==== DOKUMENT

Jede der vier Fraktionen verfügt über drei Helden mit Spezialfähigkeiten. Sie sind entweder auf Macht oder Magie fokussiert.
Kampf, Basisbau und Rohstoffernte bestimmen den Spielfluss. Wer weitere Helden oder Truppen der Elitestufe rekrutieren will, muss erstmal genug Gold und Edelsteine sammeln, seine Stadt ausbauen und entsprechende Gebäude errichten. Von Letzteren stehen neun zur Verfügung, wobei jede Fraktion eine exklusive Fähigkeit besitzt: So können nur Helden der weißen "Zuflucht" mit dem Bau auf "Schutzengel" zugreifen und z.B. einen Elitewürfel im Kampf ignorieren.

Helden besitzen neben individueller Macht, Magie, Initiative und Führungskraft bis zu drei der zwölf Spezialfähigkeiten wie Entdecker, Kaufmann, Portalreisender oder Aggressor. Und die können sehr interessant sein: Wenn man exklusiv über Berge ziehen, zwei Rohstoffe zusätzlich ernten, Portale zur Schnellreise benutzen oder einen weiteren Angriffswürfel einsetzen darf, bringt das situative Vorteile. Genauso wie die Anführer- oder Meisterfähigkeiten sowie die verfügbaren Magieschulen. Schon mit der Wahl des ersten Helden kann man sich also etwas spezialisieren.

Kampf und Initiative

Auf der Initiativeleiste wird die Kampfreihenfolge geordnet. Wer links steht, schlägt zuerst zu...
Sobald es zum Kampf kommt, werden alle Beteiligten auf der Initiativeleiste platziert. Das sorgt zunächst für Übersicht: So können sich alle nacheinander beharken und man hat stets im Blick, ob Helden, Monster oder Truppen an der Reihe sind. Dann würfelt man je nach Truppenanzahl maximal fünf W8 und muss unter dem Kampfwert bleiben; Elitetruppen dürfen auch Spezialwürfel einsetzen, die im besten Fall nochmaliges Würfel oder Doppeltreffer ermöglichen.

========

» AUFGABE A
Wie viele Spezialfähigkeiten kann ein Held laut dem Dokument höchstens haben?
» AUFGABE B
Schreib aus dem Dokument den Abschnitt zwischen "Auf der Initiativeleiste wird" und "oder Doppeltreffer ermöglichen." ab, beide Stellen eingeschlossen.

==== AUFLISTUNG

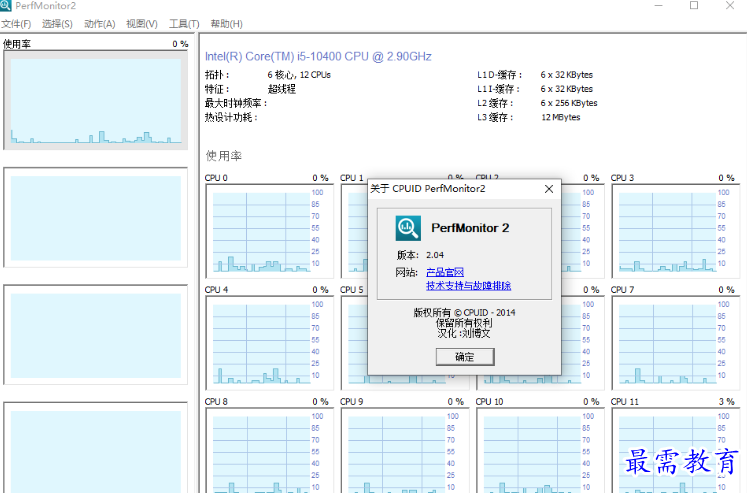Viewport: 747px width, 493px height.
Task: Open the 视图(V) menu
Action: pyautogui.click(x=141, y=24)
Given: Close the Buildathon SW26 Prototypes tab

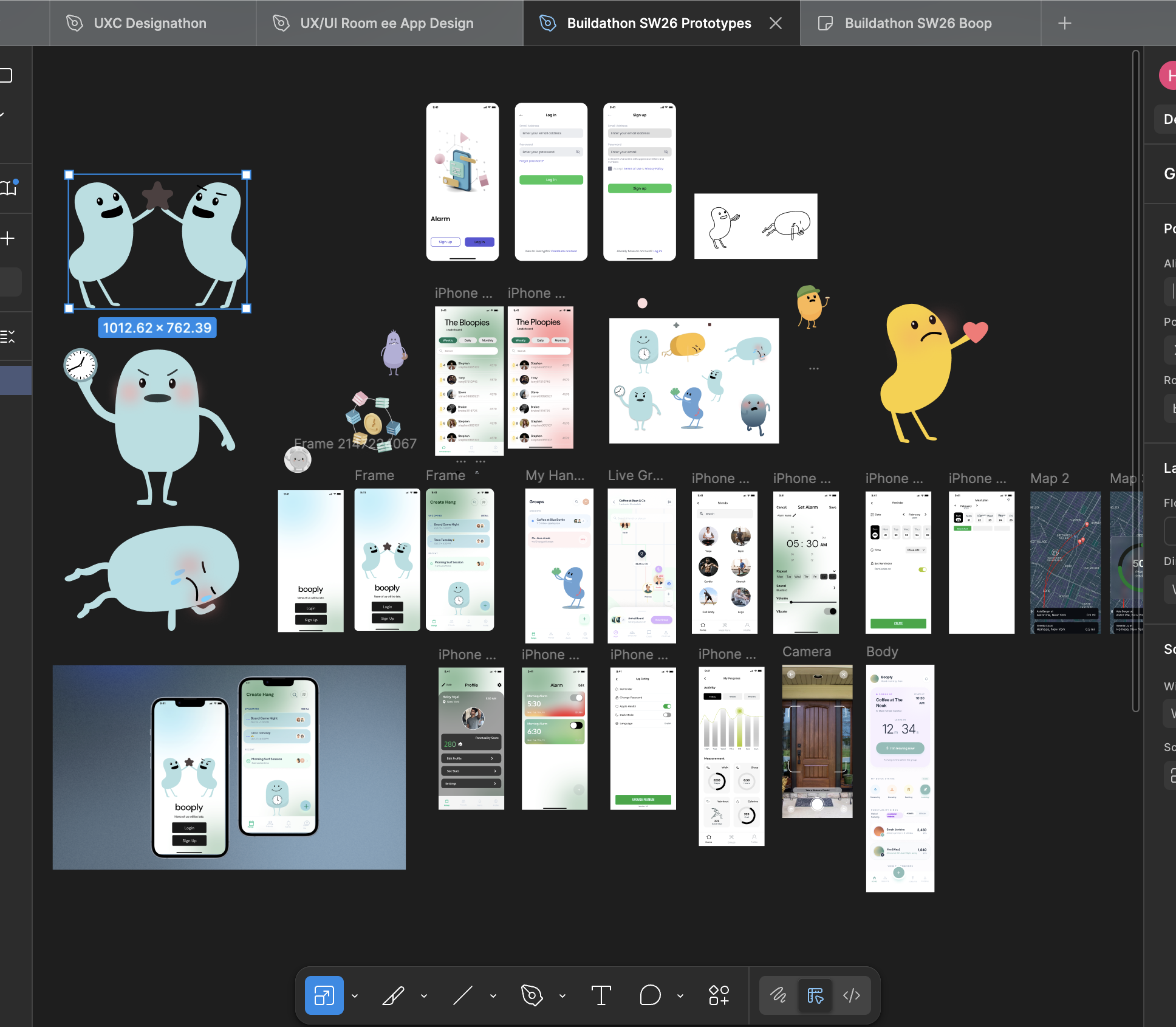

========
==== AUFLISTUNG

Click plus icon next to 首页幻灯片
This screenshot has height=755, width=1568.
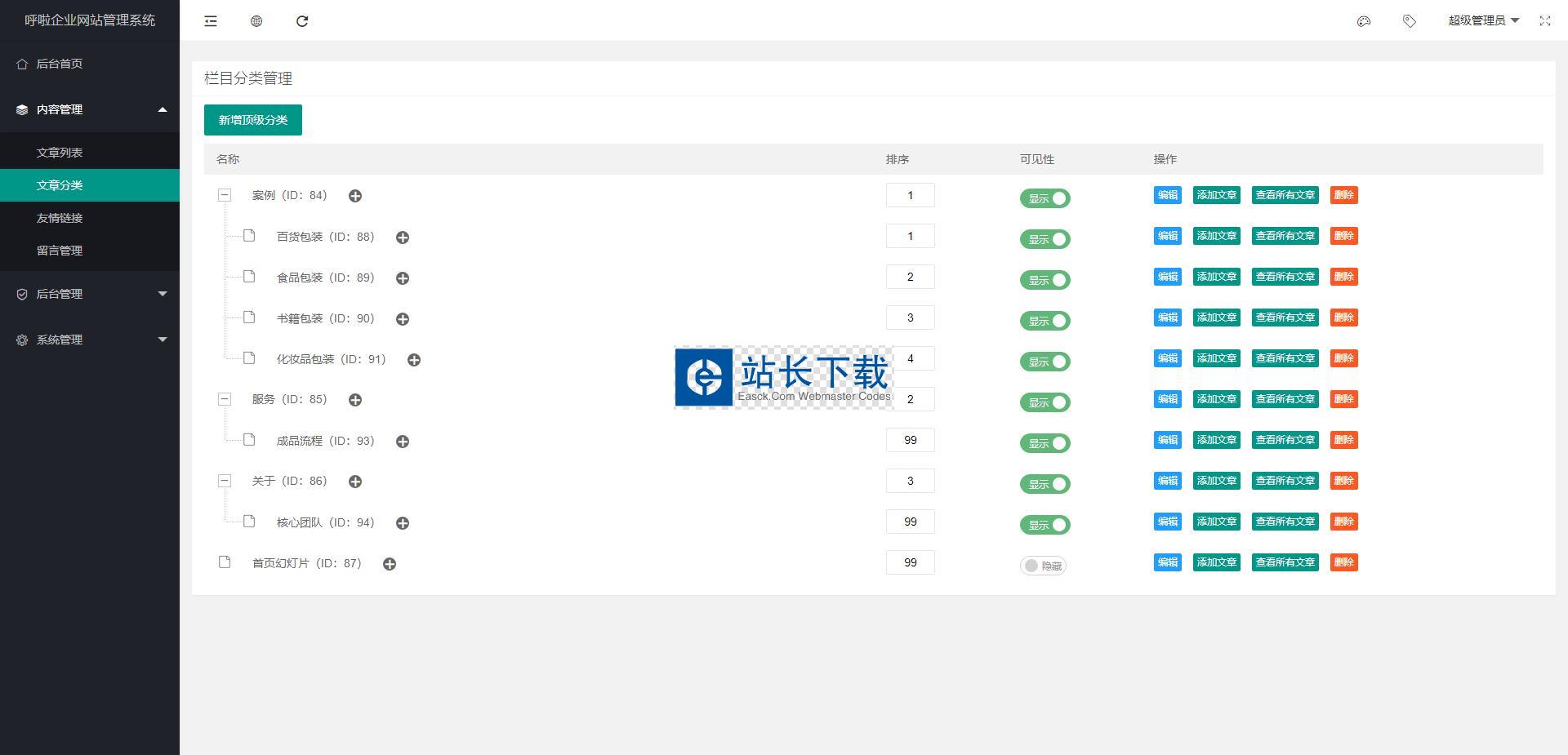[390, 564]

========

» MUSTERLÖSUNG A
Bis zu drei der zwölf Spezialfähigkeiten.

» MUSTERLÖSUNG B
Auf der Initiativeleiste wird die Kampfreihenfolge geordnet. Wer links steht, schlägt zuerst zu...
Sobald es zum Kampf kommt, werden alle Beteiligten auf der Initiativeleiste platziert. Das sorgt zunächst für Übersicht: So können sich alle nacheinander beharken und man hat stets im Blick, ob Helden, Monster oder Truppen an der Reihe sind. Dann würfelt man je nach Truppenanzahl maximal fünf W8 und muss unter dem Kampfwert bleiben; Elitetruppen dürfen auch Spezialwürfel einsetzen, die im besten Fall nochmaliges Würfel oder Doppeltreffer ermöglichen.